Word and element pointing entries
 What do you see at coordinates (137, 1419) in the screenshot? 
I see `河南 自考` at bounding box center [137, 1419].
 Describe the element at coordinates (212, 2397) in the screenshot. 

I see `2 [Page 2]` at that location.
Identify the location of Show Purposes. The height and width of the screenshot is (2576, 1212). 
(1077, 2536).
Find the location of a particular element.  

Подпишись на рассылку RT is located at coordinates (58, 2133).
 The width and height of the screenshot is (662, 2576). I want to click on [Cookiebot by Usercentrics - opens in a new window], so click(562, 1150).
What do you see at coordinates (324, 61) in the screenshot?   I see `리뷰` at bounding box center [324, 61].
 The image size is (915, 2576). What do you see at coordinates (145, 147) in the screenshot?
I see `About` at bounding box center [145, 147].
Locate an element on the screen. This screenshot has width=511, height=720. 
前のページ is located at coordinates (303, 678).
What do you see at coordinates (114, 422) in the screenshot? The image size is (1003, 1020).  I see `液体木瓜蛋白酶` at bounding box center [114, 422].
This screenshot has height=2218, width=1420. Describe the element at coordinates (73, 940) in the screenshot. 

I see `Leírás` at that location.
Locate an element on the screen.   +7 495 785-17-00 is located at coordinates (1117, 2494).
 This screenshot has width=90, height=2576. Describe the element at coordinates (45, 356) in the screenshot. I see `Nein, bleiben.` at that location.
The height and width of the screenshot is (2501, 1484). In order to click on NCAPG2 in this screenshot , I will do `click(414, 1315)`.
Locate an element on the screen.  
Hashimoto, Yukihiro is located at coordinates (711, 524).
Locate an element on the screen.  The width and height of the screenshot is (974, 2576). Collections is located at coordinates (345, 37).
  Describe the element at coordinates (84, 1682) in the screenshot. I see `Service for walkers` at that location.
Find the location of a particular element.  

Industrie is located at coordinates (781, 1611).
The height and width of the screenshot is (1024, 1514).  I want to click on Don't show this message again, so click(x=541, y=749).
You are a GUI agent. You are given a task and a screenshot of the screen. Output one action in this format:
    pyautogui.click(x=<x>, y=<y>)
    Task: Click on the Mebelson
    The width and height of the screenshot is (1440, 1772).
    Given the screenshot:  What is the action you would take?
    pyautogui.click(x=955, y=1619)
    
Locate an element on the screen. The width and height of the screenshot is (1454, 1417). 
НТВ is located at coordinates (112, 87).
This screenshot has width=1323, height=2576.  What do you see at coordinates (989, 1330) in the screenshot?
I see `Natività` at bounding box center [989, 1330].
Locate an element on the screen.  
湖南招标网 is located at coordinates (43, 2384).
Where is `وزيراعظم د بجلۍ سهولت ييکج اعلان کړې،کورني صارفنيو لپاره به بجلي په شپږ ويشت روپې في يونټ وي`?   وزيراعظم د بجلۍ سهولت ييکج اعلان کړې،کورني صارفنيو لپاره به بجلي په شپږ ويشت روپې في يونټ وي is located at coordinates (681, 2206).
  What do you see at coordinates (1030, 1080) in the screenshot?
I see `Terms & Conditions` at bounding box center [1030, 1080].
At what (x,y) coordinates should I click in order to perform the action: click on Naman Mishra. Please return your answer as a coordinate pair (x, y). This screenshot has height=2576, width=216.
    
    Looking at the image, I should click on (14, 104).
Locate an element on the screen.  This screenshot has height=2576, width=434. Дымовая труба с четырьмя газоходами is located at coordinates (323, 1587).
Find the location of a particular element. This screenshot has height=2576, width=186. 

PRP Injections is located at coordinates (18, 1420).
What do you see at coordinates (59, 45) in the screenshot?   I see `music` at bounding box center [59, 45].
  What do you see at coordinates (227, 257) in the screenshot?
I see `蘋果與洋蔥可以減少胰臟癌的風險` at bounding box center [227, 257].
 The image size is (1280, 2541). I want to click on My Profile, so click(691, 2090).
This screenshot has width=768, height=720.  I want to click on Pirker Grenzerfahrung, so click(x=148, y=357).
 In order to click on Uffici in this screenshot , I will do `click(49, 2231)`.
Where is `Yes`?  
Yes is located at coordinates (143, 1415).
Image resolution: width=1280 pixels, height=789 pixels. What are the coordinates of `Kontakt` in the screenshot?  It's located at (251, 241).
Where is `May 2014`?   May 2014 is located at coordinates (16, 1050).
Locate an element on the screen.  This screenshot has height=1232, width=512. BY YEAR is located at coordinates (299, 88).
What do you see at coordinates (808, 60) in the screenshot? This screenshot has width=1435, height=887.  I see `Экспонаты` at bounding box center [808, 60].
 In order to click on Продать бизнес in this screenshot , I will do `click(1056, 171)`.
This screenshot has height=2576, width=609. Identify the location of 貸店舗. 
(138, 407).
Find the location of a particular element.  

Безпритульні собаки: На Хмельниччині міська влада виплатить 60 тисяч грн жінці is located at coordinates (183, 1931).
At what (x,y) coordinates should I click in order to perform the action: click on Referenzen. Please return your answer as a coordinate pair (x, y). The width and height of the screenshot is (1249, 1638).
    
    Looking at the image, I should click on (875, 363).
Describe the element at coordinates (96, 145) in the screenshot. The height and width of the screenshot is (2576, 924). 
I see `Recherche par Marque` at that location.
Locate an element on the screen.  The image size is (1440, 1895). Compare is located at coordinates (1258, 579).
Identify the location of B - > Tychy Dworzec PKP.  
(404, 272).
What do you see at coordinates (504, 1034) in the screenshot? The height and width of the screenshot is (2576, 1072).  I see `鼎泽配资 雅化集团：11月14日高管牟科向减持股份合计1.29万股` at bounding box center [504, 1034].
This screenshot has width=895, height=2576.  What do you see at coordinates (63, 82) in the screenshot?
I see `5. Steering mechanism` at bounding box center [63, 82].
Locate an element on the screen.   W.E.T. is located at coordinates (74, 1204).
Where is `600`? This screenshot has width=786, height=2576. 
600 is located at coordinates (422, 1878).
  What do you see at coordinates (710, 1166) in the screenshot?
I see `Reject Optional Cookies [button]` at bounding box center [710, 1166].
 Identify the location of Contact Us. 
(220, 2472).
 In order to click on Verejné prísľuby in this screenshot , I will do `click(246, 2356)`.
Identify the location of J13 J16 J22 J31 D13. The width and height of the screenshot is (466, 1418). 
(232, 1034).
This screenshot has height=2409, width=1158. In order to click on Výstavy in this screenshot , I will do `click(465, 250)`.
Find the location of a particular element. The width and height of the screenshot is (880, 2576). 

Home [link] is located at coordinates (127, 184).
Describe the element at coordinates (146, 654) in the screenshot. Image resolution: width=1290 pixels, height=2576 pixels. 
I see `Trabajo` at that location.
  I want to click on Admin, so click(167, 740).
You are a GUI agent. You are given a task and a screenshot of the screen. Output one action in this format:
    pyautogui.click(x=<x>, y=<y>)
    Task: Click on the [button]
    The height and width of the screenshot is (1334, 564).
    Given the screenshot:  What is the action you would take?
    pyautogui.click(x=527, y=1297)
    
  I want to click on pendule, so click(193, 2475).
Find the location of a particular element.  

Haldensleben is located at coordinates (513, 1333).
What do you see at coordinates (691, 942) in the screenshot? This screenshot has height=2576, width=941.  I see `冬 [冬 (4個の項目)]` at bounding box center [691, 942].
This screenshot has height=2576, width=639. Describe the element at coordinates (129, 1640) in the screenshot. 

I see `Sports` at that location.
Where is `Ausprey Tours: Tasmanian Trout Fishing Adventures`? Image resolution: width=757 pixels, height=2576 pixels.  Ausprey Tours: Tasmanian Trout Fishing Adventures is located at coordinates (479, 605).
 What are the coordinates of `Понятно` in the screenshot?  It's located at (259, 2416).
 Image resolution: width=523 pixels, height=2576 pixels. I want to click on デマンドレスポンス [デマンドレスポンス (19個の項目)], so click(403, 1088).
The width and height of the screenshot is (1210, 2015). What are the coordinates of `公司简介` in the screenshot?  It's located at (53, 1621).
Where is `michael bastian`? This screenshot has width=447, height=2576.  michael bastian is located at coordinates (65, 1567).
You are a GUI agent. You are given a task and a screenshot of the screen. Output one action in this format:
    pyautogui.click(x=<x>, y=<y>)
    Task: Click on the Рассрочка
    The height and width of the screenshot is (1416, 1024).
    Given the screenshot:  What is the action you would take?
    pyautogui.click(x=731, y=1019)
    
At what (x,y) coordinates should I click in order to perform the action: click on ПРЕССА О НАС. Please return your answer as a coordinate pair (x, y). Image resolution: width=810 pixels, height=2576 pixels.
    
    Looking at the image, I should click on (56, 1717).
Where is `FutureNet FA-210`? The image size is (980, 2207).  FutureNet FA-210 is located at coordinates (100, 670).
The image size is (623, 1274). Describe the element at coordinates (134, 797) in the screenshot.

◆ **Written problem**:
Copy the records word for word from their start through the line containing "(1077, 2536).", including that line.

◆ **Written response**:
 What do you see at coordinates (137, 1419) in the screenshot? 
I see `河南 自考` at bounding box center [137, 1419].
 Describe the element at coordinates (212, 2397) in the screenshot. 

I see `2 [Page 2]` at that location.
Identify the location of Show Purposes. The height and width of the screenshot is (2576, 1212). 
(1077, 2536).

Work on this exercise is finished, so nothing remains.